• [Assignment] Set down the entries once more, exactly as given.
--- Provided information Enclosed Below ---
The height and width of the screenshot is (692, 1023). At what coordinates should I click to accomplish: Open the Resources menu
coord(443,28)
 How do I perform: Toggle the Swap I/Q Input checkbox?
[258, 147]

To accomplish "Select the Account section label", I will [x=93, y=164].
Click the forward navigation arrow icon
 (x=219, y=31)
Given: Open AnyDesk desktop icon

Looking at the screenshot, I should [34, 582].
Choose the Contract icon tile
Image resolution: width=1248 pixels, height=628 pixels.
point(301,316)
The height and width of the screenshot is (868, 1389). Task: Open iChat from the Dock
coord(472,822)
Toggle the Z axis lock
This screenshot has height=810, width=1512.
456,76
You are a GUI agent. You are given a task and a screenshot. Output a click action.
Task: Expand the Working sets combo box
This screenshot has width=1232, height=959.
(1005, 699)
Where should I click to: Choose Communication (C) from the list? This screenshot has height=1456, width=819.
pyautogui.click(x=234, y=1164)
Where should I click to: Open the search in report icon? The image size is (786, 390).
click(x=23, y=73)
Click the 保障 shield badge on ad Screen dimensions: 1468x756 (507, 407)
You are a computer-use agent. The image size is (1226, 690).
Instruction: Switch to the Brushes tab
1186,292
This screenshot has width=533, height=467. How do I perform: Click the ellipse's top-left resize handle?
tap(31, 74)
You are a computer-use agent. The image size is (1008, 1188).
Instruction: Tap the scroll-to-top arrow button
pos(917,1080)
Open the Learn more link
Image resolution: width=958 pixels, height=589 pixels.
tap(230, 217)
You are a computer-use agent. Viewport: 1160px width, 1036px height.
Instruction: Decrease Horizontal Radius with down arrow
--- End of Enclosed Provided information ---
• [Task response]
The height and width of the screenshot is (692, 1023). At what coordinates should I click to accomplish: Open the Resources menu
coord(443,28)
 How do I perform: Toggle the Swap I/Q Input checkbox?
[258, 147]

To accomplish "Select the Account section label", I will [x=93, y=164].
Click the forward navigation arrow icon
 (x=219, y=31)
Given: Open AnyDesk desktop icon

Looking at the screenshot, I should [34, 582].
Choose the Contract icon tile
Image resolution: width=1248 pixels, height=628 pixels.
point(301,316)
The height and width of the screenshot is (868, 1389). Task: Open iChat from the Dock
coord(472,822)
Toggle the Z axis lock
This screenshot has height=810, width=1512.
456,76
You are a GUI agent. You are given a task and a screenshot. Output a click action.
Task: Expand the Working sets combo box
This screenshot has width=1232, height=959.
(1005, 699)
Where should I click to: Choose Communication (C) from the list? This screenshot has height=1456, width=819.
pyautogui.click(x=234, y=1164)
Where should I click to: Open the search in report icon? The image size is (786, 390).
click(x=23, y=73)
Click the 保障 shield badge on ad Screen dimensions: 1468x756 (507, 407)
You are a computer-use agent. The image size is (1226, 690).
Instruction: Switch to the Brushes tab
1186,292
This screenshot has width=533, height=467. How do I perform: Click the ellipse's top-left resize handle?
tap(31, 74)
You are a computer-use agent. The image size is (1008, 1188).
Instruction: Tap the scroll-to-top arrow button
pos(917,1080)
Open the Learn more link
Image resolution: width=958 pixels, height=589 pixels.
tap(230, 217)
You are a computer-use agent. Viewport: 1160px width, 1036px height.
Instruction: Decrease Horizontal Radius with down arrow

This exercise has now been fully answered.